The third quarter saw year-to-date highs in stock prices in late July but also multi-year highs in interest rates towards the end of the quarter. Higher rates were the primary driver of lower stock prices to finish the quarter, with many stock markets posting a quarterly loss for the first time since Q3 of 2022. Bond returns continue to be muted by higher rates because bond prices fall as interest rates rise. Other than oil, many commodity prices fell, like gold, lumber, & corn. 

The top 10 stocks in the S&P 500 (top 2% by quantity) account for over 30% of the weight in the index. This year has been unusual, with 7 of those largest stocks driving nearly all the positive return for the index. Apple, Microsoft, Alphabet, Tesla, Meta, Amazon, and NVIDIA have large gains, which helped drive the S&P 500 to a gain of 13.1% year to date (YTD). This compares to the median S&P 500 stock gain of just 0.7% YTD. Apple and Microsoft recently had weights of 7% and 6.5% in the index, respectively, while our clients typically do not have more than 5% of their stock allocation in any one stock for risk management purposes. Not owning a select few stocks, such as NVIDIA, could really impact this year’s account performance. All things considered, we do not expect a repeat of this concentrated performance. Interest rate sensitive sectors like Real Estate and Utilities posted the largest losses this quarter, along with the traditionally defensive Consumer Staples sector. The Technology sector, along with what we would call “Tech-adjacent” stocks in the Communications Services and Consumer Discretionary sectors, continued to post relatively better returns.

 Interest rates moved higher despite moderating inflation readings. The Fed may have raised rates for the final time in this cycle on July 26th, which put the effective Fed Funds rate at 5.33%. The Fed continues to leave the door open for future hikes and is continuing its talk of higher rates for longer to contain inflation. Right now, the market does not seem to expect additional hikes, but it is buying the narrative of higher rates for longer, as 5-year, 10-year, and 30-year Treasury yields rose each of the past three months. Current yields seem attractive: from 4.5% in Treasuries to 5% in money market funds to over 5.5% in short-term investment-grade corporate bonds. We have been adding to Treasuries broadly in client portfolios for the first time in over a decade.
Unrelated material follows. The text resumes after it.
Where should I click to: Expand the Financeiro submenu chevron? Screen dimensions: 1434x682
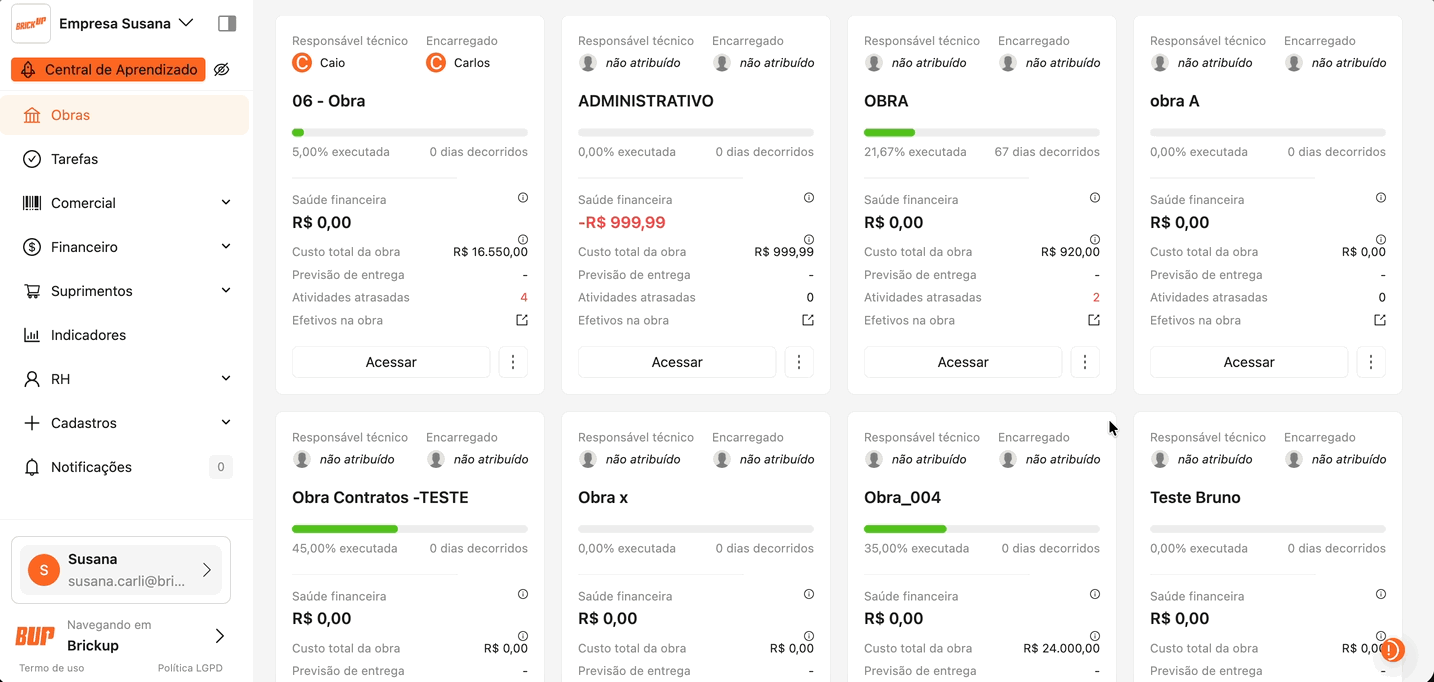[x=226, y=247]
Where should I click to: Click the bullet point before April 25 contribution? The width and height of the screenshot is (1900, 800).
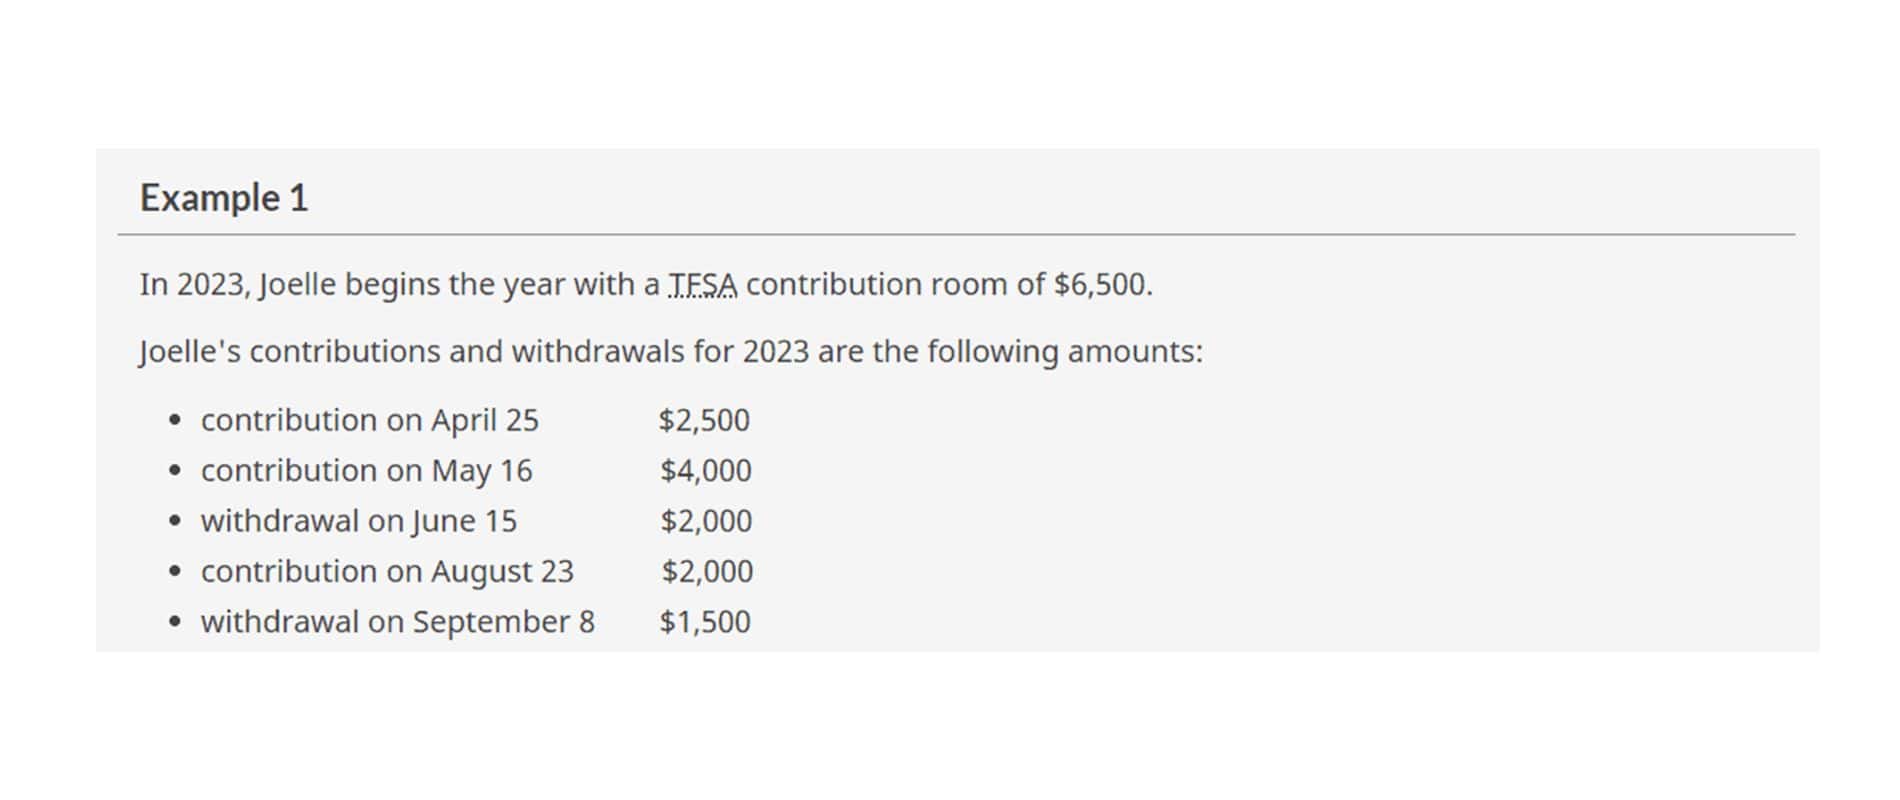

 Jobs remain strong and we are keeping a close eye on consumer spending in the historically strong fourth quarter. Higher oil prices, resumption of student loan payments, and still high prices for homes and autos are potential headwinds. Still, corporate earnings in the fourth quarter are expected to grow 8% compared to the fourth quarter a year ago. This could be the first quarter of year-over-year earnings growth in 2023, and it could be just enough to make aggregate earnings growth positive for the calendar year.

 From our team to you, we thank you for your continued trust and support.

Ryan P. Johnson, CFA, CFP®
Managing Director of Investments



Views and opinions expressed here are for informational and educational purposes only and may change at any time based on market or other conditions or may not come to pass.  This material is not a solicitation to buy or sell securities and should not be considered specific legal, investment, or tax advice. The information provided does not consider the objectives, financial situation, or needs of any specific individual.  All investments carry a degree of risk and there is no certainty that an investment will provide positive performance over any stated period.   Equity investments are subject to company specific and market risks.  Equities may decline in response to adverse company news, industry developments, or economic data.  Fixed income securities are subject to market, credit, and interest rate risks. As interest rates rise, bond prices may fall.  Past performance is no guarantee of future results.